The CDC says some fentanyls are approved to treat pain, while others are manufactured illegally. All types are known to be abused and lead to death.
In Connecticut, data shows that the number of deaths from drug use has skyrocketed.
Between January and November 2021, more than 1,200 people died.
“When that starts happening with kids, it’s not good for the business, so you’ll see attempts to overreact, which you don’t like to say, but there’s something bad about it. happened that caused people to get their heads out of the sand,” said Mark Jenkins, executive director of the Connecticut Harm Reduction Coalition.
Mark addresses overdoses on a daily basis and says people are afraid to talk about help out there, like Narcan, a drug that can quickly reverse opioid overdoses, which Jenkins says should be in school. study and may have been used by seventh graders. .
“It fell off. It just went into your hand like that, into your nose and pushed it, so now I just take a dose of this. I’m not going to fall. I tell people, ‘Why am I? Doing so “Are you an idiot?”, is to show you are not harmful, not to blame”, Jenkins added.
Jenkins says state and local officials need to address overdoses, because it’s not just an urban problem.
Jenkins says you should contact his organization if you want training or learn about overdose prevention.
Police are currently looking for the person who brought the drug to the school. No arrests have been made.
State and local officials were on the scene for several hours and they are still checking to see if there is anything else in the fentanyl.
In a letter to families, Principal Alison Giuliano said that all classes at SMSA are canceled and schools will be closed on Friday.
Dr Leslie Torres-Rodriguez, the director of Hartford Public Schools, released a statement on Sunday:
It is with profound sadness that I informed all the families, staff and partners of Hartford Public Schools on Saturday night that our students from the Sports and Health Sciences Academy (SMSA) , who was in serious condition at Connecticut Children’s Hospital, has passed away. I open my heart and extend my deepest condolences to the student’s family, friends and loved ones for his loss. I ask everyone to keep their families, friends and the entire school community at SMSA in their thoughts and prayers.
This tragic loss will raise a lot of emotions, anxiety and questions for our school community, especially your students.

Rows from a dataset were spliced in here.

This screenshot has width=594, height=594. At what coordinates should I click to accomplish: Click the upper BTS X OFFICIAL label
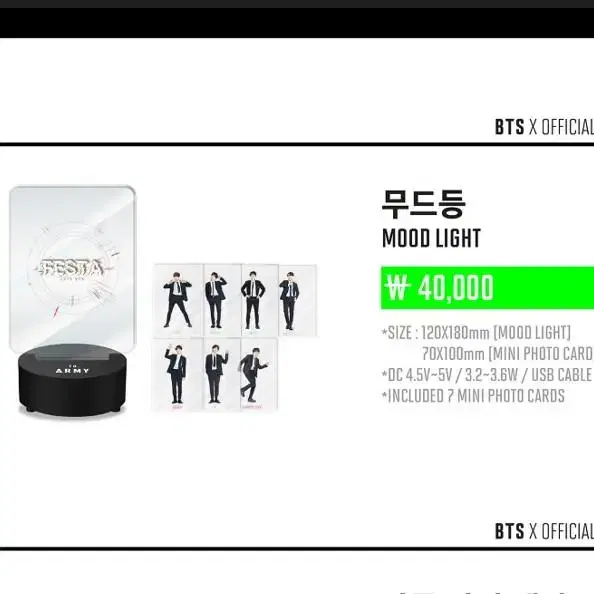click(x=544, y=127)
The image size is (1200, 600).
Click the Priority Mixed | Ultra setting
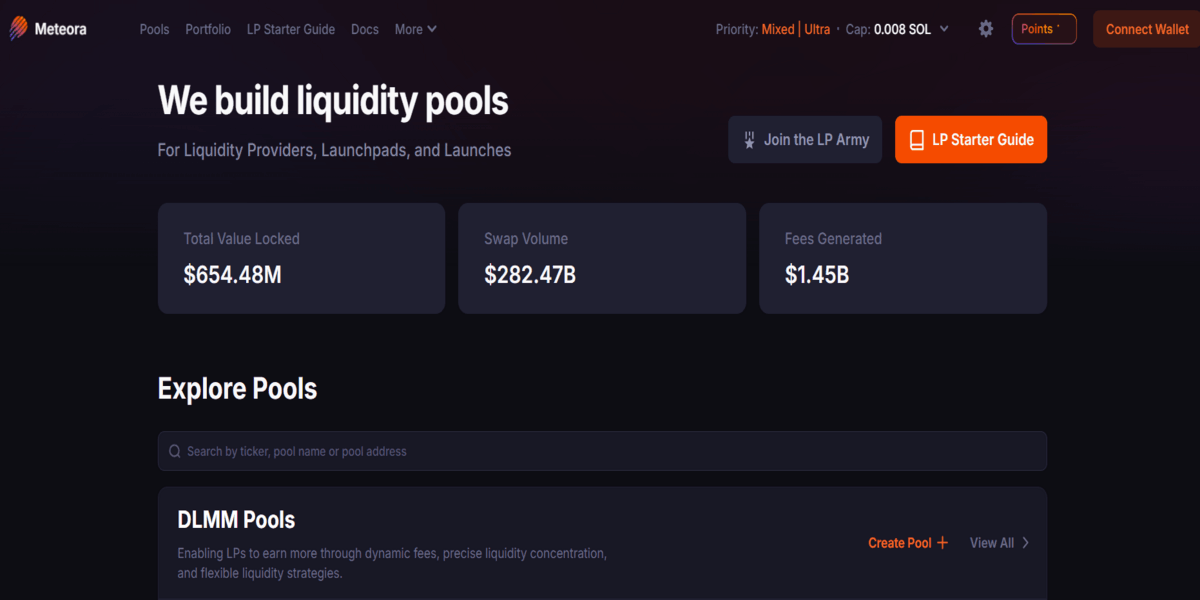(795, 29)
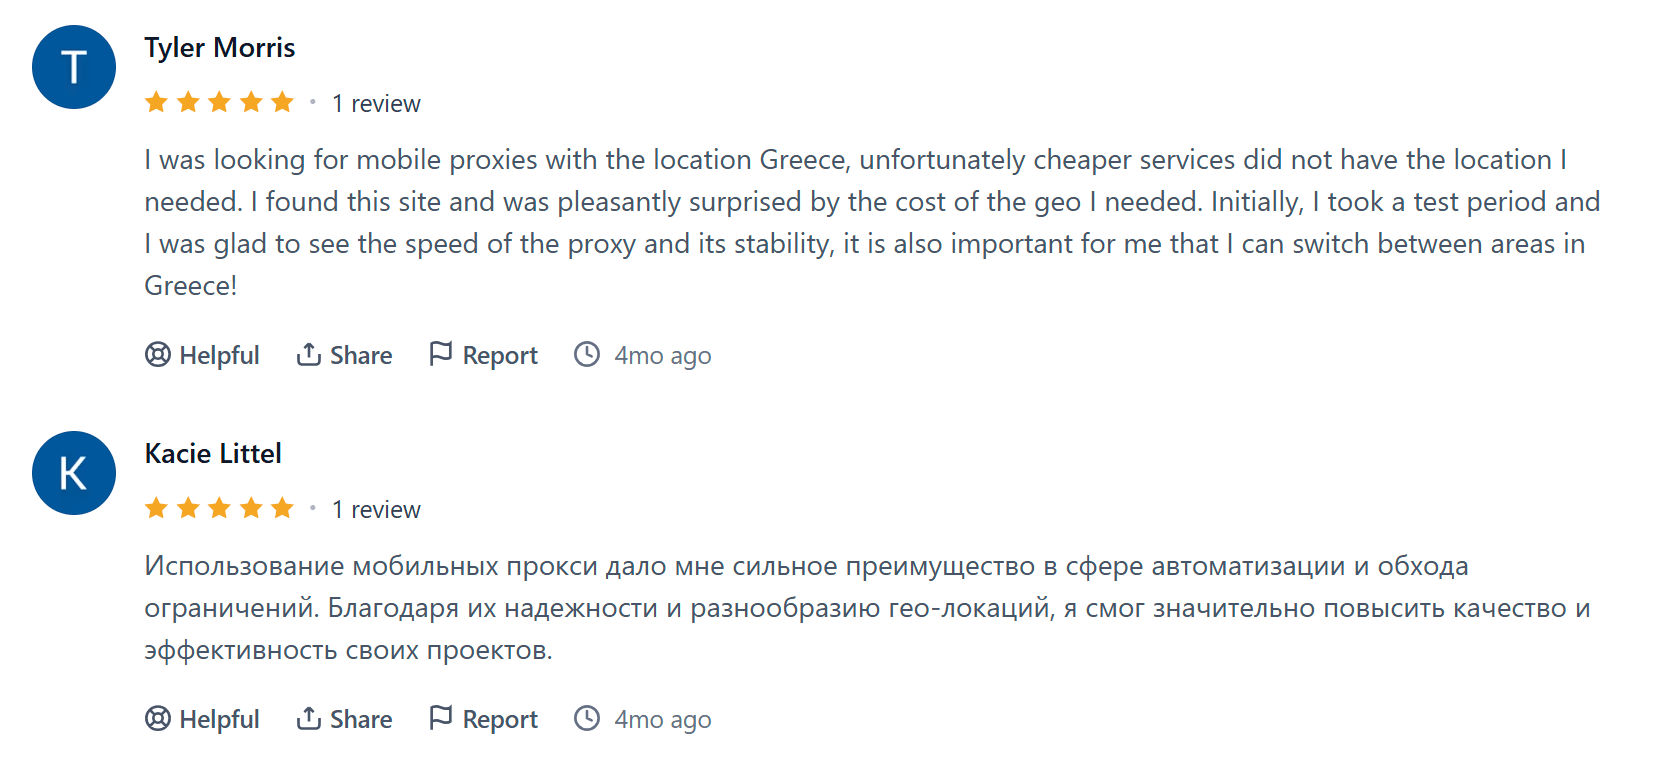Screen dimensions: 1653x760
Task: Click the clock icon on Kacie Littel's review
Action: coord(587,719)
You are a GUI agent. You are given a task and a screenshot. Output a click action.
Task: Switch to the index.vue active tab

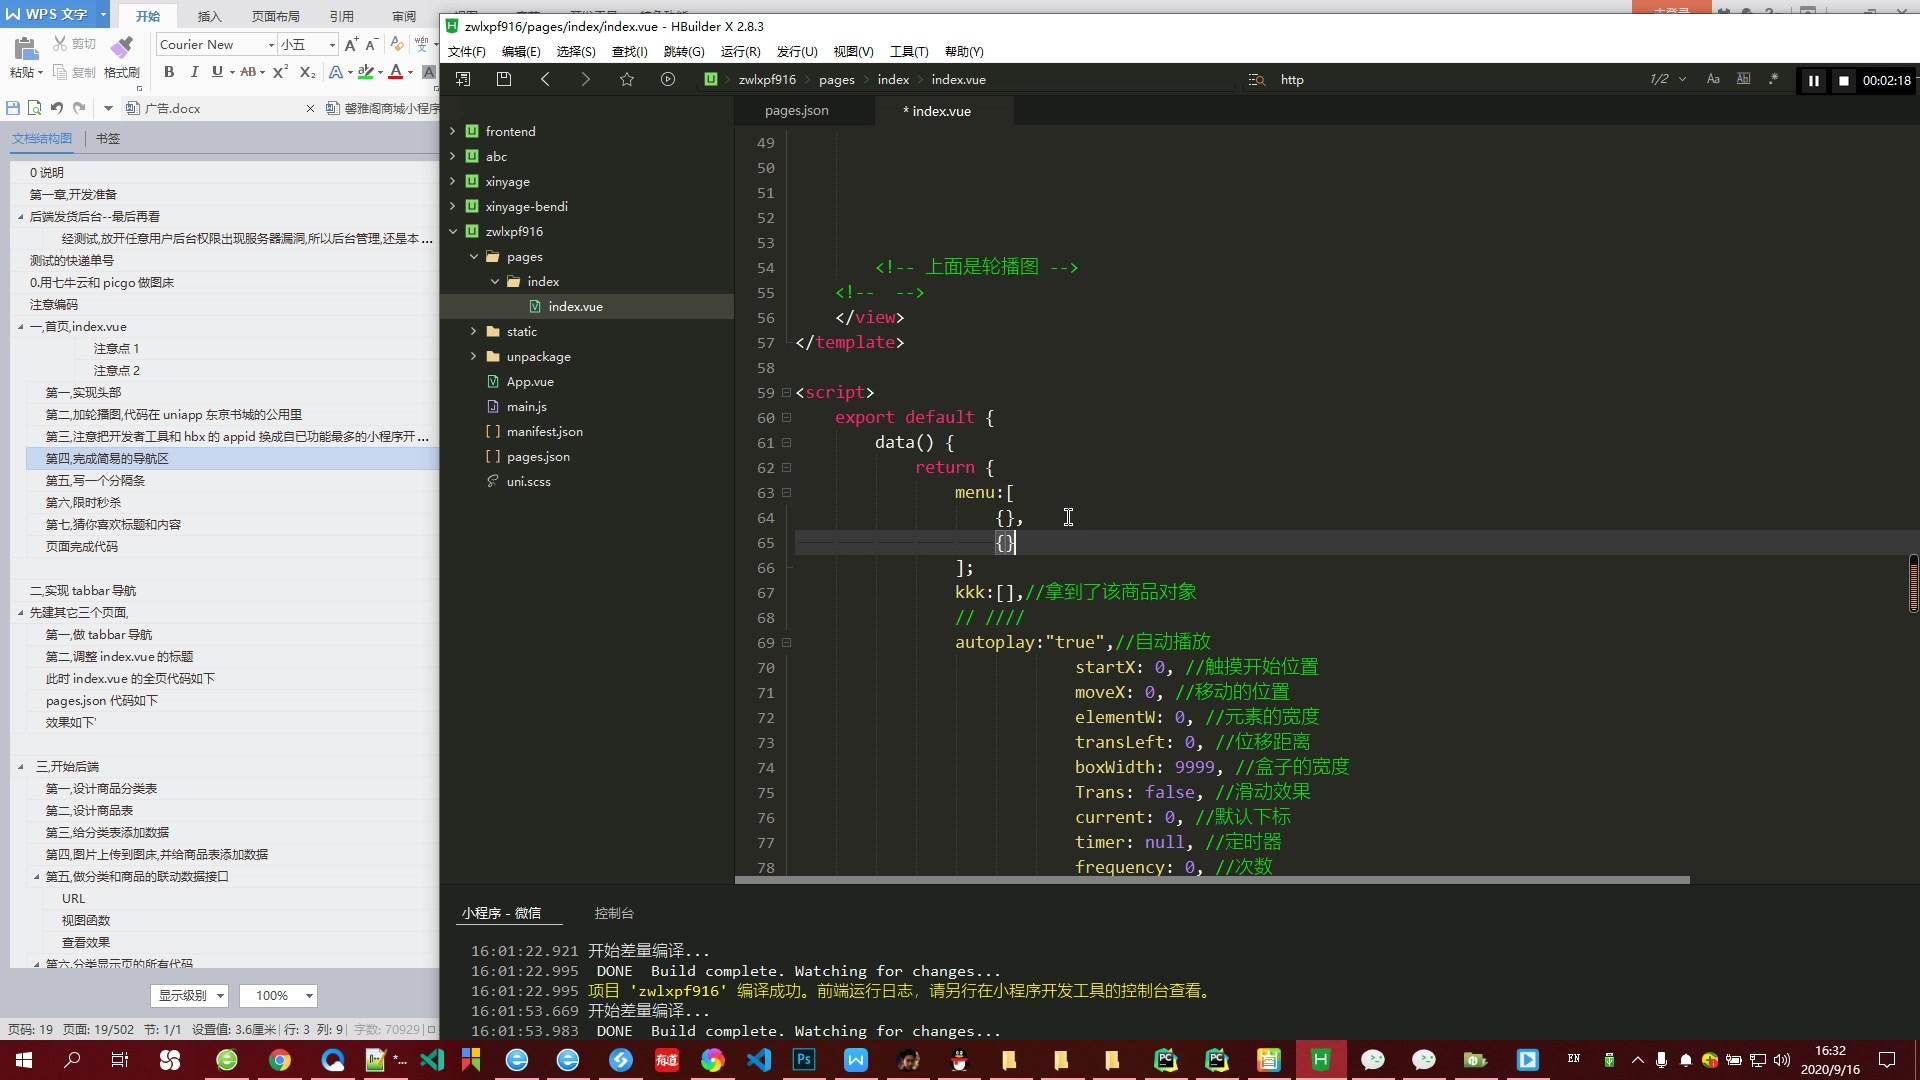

Our district’s Crisis Intervention Team has been assembled and will continue to assist with the needs of students, parents, and school staff.
Our School Social Workers work Sundays and Mondays for students, families and staff both in person and virtual. Clinical Psychologists from Connecticut Children’s Hospital will also be on call for students, families, and staff on Sundays and Mondays to support their mental health.
Today, I sent a message to all of our families to provide additional resources to help support their children through grief and loss. The message includes a number of ways parents and guardians can initiate these difficult conversations with their children, as well as responses to questions that may arise over the next few weeks and months.
As a community, we will continue to provide additional care and support to students, families, and staff who need it. Once again, I ask everyone to keep your family, friends and entire school community heard from you as we support each other through this incredible tragedy,
Mobile Mental Crisis Services are available to students. SMSA community members can reach them by calling 211.